Greenartywitch · 17/06/2025 22:14

Because some people have made and are still making a lot of money out of it.

Buy to let landlords, wealthy individuals, foreign investors...

Also politicians and their families are not affected, as they tend to be form wealthier backgrounds, so they have no incentive to really address the housing issue.

I also think that the 'elite' does not mind too much people having to take on high mortgages to afford a house because it keeps them having to be wage slaves working long hours for most of their lives and fearful to lose their jobs and therefore easier to control as a population...but then I am just an old cynic.

Stolenyouth · 17/06/2025 22:17

And our young people have to put up with the moronic bilge from the likes of poopee whatever. In fact all that tax credits and hand soap nonsense must be rage baiting.
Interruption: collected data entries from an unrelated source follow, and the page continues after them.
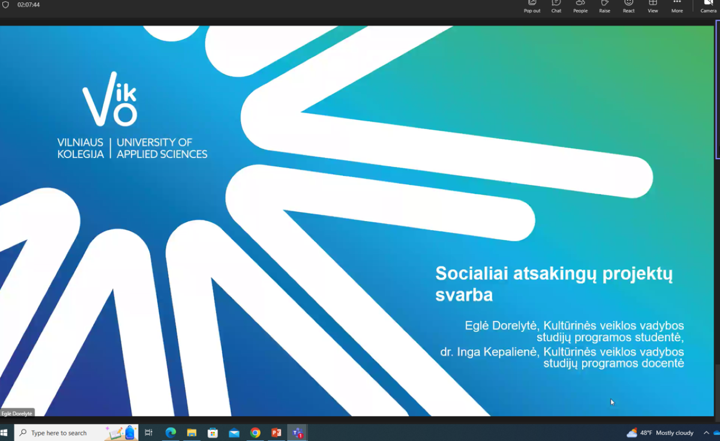Pop out the shared presentation window
This screenshot has height=441, width=720.
[x=532, y=6]
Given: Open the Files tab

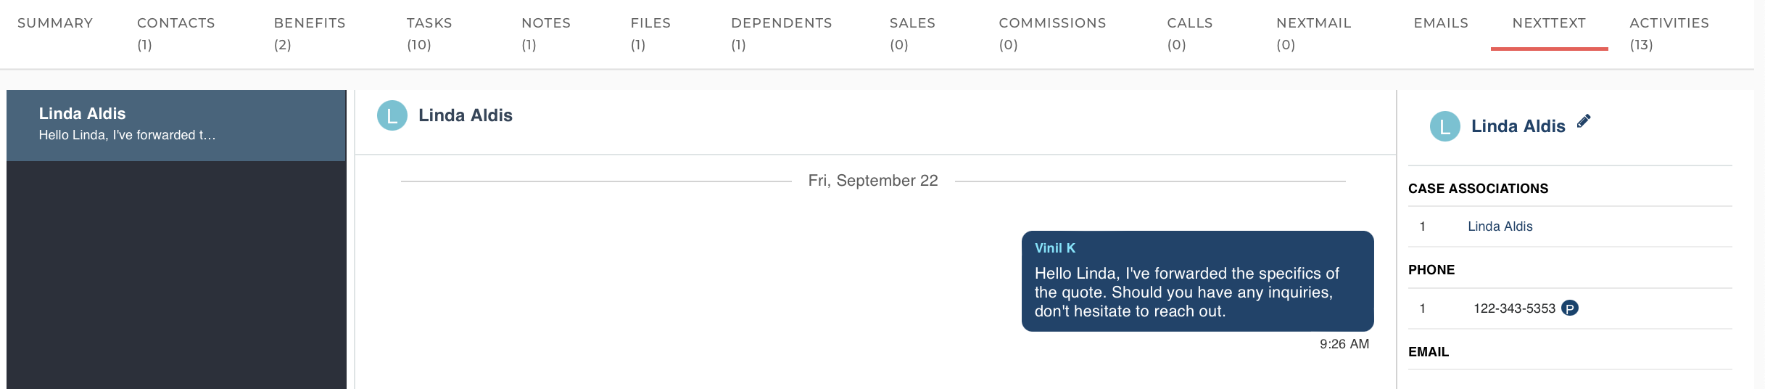Looking at the screenshot, I should (x=650, y=33).
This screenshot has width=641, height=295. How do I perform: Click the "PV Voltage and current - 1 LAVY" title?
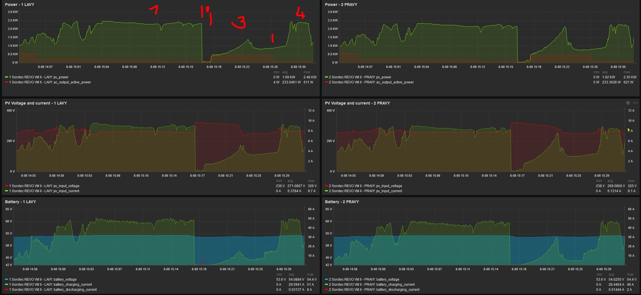pos(36,103)
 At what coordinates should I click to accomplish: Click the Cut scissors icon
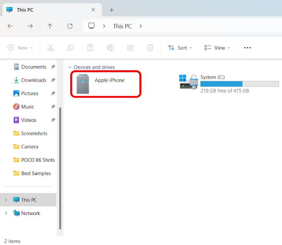click(x=50, y=48)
It’s too dumb.

minipie · 17/06/2025 22:21

Badbadbunny · 17/06/2025 20:54

Because older people are more likely to vote than younger and they’re the ones benefitting from house price inflation and shortages of homes to buy or rent.

Basically this.

Govt should have deflated the property bubble years ago by (for example) getting rid of the PPR CGT exemption. But this would be political suicide, so they don’t.

See also: raising the pension age.

Poopeepoopee · 17/06/2025 22:28

Greenartywitch · 17/06/2025 22:14

Because some people have made and are still making a lot of money out of it.

Buy to let landlords, wealthy individuals, foreign investors...

Also politicians and their families are not affected, as they tend to be form wealthier backgrounds, so they have no incentive to really address the housing issue.

I also think that the 'elite' does not mind too much people having to take on high mortgages to afford a house because it keeps them having to be wage slaves working long hours for most of their lives and fearful to lose their jobs and therefore easier to control as a population...but then I am just an old cynic.

Edited

also think that the 'elite' does not mind too much people having to take on high mortgages to afford a house because it keeps them having to be wage slaves working long hours for most of their lives and fearful to lose their jobs and therefore easier to control as a population...but then I am just an old cynic.

Agree completely - they like to think the masses are too tired to challenge anything. Thats actually quite thought provoking.

Badbadbunny · 17/06/2025 22:41

HappyNewTaxYear · 17/06/2025 21:00

This is a good question OP. Maybe it’s the boiling frog analogy? Prices just kept going up and up and up, with a couple of slowdowns or plateaus, and it took a while for a significant number of people to realise that property is now out of reach for a large number of the population?

I don’t think they do realise they’re out of reach given the sheer number of comments about mobile phone contracts and takeaway coffees!